Mary Ann is Assistant Dean, Transformation (Learning and Teaching), and Associate Head, Faculty of Education, University of Tasmania (lutrawita). Alongside national and international consultancy work in cultural policy development, mentoring, evaluation and curriculum design, Mary Ann has produced feature programs for ABC Radio National and was coordinator for meenah mienne, an arts-based mentoring and education initiative founded by Elders and artists supporting Aboriginal young people in the justice system in Tasmania.  Her interests focus on the role of the arts and creative practice in education and applied settings, initiating projects such as Curious Schools, a teacher-led approach to making creativity visible in schools, and the Springer publication, Arts, Education and Sustainability: Emerging Practice for a Changing World.
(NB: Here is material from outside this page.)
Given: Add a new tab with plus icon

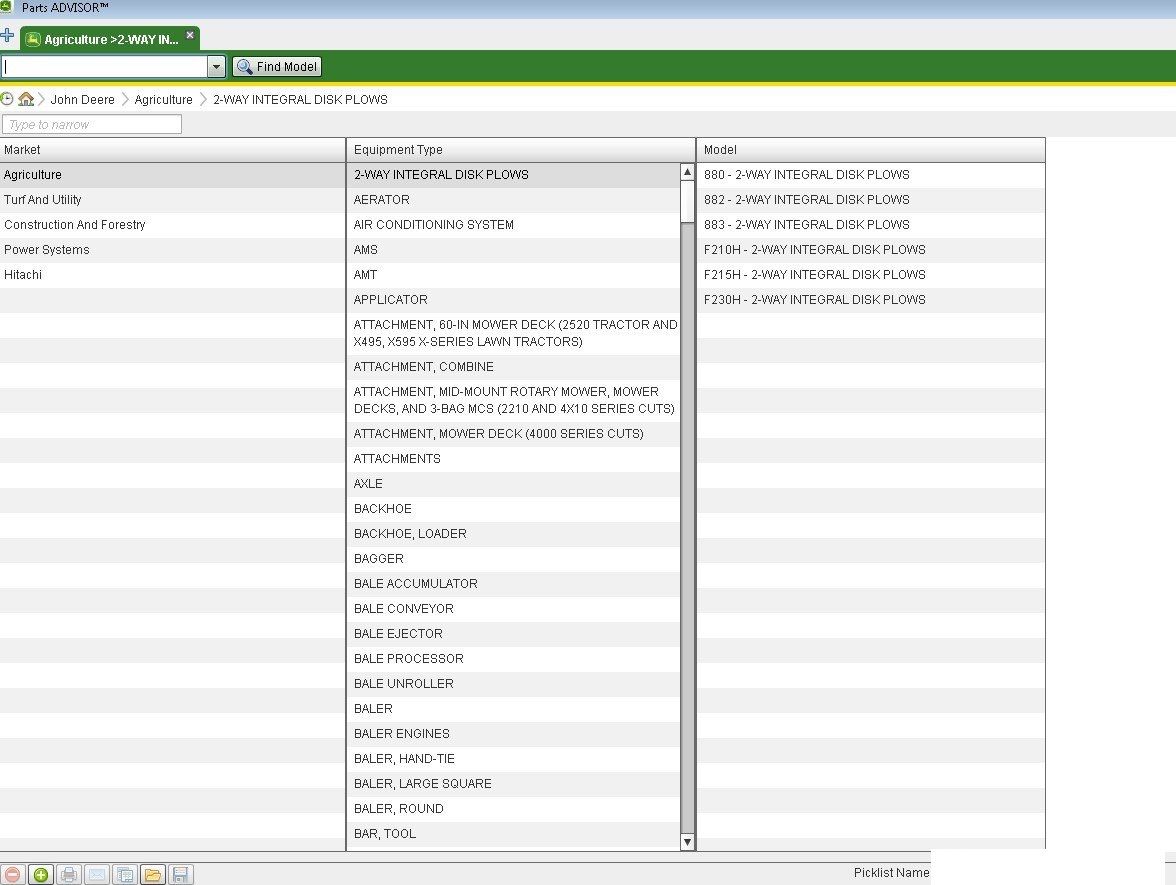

Mary Ann is currently co-convenor of global online learning exchanges with IMPACT, a Mellon Foundation-supported initiative bringing together arts practitioners, educators, and policymakers in shared conversation about the nexus of arts, culture and conflict transformation.  Mary Ann holds numerous teaching and research awards, including an Australian Philip Parsons Prize for Performance as Research, and is thrilled to be on the Advisory Board of the Create Centre.